When this becomes necessary, the return trips to the OR can often be spread out by many years and the return trips are usually minor procedures. Steroid injections into developing polyps can slow or reverse their growth as can teroid sprays. The goal is to keep things reasonably open and comfortable, and to spread out any additional surgical polyp removals as far as is possible.
There are times when the perfect operation is performed on the perfect patient, and things don't heal up as expected. There are certain problems with the post operative healing that are well known. Some people might refer to this as "scar tissue" forming. The problem is actually that mucous membranes healed over places that we wanted to stay open or healed two adjacent structures together.
Poor healing is most likely in patients with active inflammation at the time of surgery or post operatively. Some problems are more inflammatory than others and this is fairly easy to evaluate at the time of surgery. Poor healing can also happen more easily in patients with very small nasal dimensions.
- I think that the source of much poor healing is when post operative blood hardens in the cavities and provides sort-of a "bridge" for the mucous membranes to grow across. In the weeks after surgery, it is very helpful to examine the patient, and if there is evidence of retained blood, it is cleaned out. Cleaning post-operative cavities, when needed, is a critical step in some cases.
The healing of the middle turbinate outwards is a common example of a surgery site not healing as desired. Sometimes it is helpful to remove a portion of the middle turbinate to prevent this if it is suspected that this may happen. Often I use a dissolvable suture to try and prevent this. Sometimes this problem will need to be addressed in the post operative visits if it happens unexpectedly.
In my opinion, this can be the worst situation. Out of the many patients I deal with each year, about 2 or 3 will have this problem.

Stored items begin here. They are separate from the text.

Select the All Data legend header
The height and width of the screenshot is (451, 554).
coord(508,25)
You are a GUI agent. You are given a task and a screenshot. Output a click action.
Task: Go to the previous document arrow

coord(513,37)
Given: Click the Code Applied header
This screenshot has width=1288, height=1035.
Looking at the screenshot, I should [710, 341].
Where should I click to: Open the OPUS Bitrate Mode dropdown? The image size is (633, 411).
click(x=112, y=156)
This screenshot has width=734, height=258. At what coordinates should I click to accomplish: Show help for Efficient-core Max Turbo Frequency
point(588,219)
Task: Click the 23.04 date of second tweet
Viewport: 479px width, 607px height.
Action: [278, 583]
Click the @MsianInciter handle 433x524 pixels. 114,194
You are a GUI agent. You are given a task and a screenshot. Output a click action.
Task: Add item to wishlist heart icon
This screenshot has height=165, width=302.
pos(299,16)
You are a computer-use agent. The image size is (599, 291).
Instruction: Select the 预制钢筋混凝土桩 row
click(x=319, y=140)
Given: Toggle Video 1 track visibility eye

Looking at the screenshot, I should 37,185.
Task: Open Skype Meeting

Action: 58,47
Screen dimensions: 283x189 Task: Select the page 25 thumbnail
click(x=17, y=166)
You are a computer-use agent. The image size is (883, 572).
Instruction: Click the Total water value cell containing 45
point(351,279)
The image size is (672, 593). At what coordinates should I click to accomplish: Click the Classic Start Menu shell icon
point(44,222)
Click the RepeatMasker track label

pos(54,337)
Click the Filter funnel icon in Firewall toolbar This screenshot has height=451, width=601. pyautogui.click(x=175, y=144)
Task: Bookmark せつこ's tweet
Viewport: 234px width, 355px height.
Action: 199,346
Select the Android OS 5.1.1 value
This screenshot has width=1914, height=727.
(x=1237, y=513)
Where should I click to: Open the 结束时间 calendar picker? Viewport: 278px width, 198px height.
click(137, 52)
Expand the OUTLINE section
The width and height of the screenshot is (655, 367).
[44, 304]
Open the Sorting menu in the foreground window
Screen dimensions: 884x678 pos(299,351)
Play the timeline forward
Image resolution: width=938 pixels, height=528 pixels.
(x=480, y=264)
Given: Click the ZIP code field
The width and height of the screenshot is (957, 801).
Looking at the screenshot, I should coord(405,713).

It usually happens in people who have had a long standing bacterial infection in the maxillary sinuses or those with some type of immune problem like diabetes.
In such patients, after surgery, the sinuses may heal as expected, but puddles of apparent infection remain pooled in the bottom of the maxillary sinuses. Bacterial cultures are taken but for some reason, they frequently do not reveal the bacteria that is at the root of the problem. Perhaps bacterial are not really at the root of the problem, but it appears that they are. So multiple antibiotics are given, based on educated guessing, but the puddles persist. The most common symptom is post nasal drip and cough.
- This is a difficult problem, and usually a resolution can be achieved. In my practice, the next steps involve:
- Repeating cultures, because sometimes a responsible bacteria can be identified and treated with unexpected antibiotics
- Frequent clinic returns and instilling strong antibiotics directly into the sinus and cleaning out of the sinus. While it is never done, I think that if such patients were put to sleep every day for a couple of weeks, and their sinus was rinsed out aggressively and antibiotics place in the sinus, such patients would clear up. This is not practical, but in office visits 2 or 3 times a week for rinsing and antibiotics is sometimes possible to arrange.
- Using antibiotic rinses at home
- Considering placing a "window" at the bottom of the sinus. This lets the material drain by gravity some and allows antibiotic and or saline rinses to get into the sinus more completely
- Eventually one can "saucerize" the sinus, and this almost always improves the volume of infection and permits the infection to be better controlled. The negative is that it changes the natural anatomy fairly dramatically and many patients will get relief without taking this step.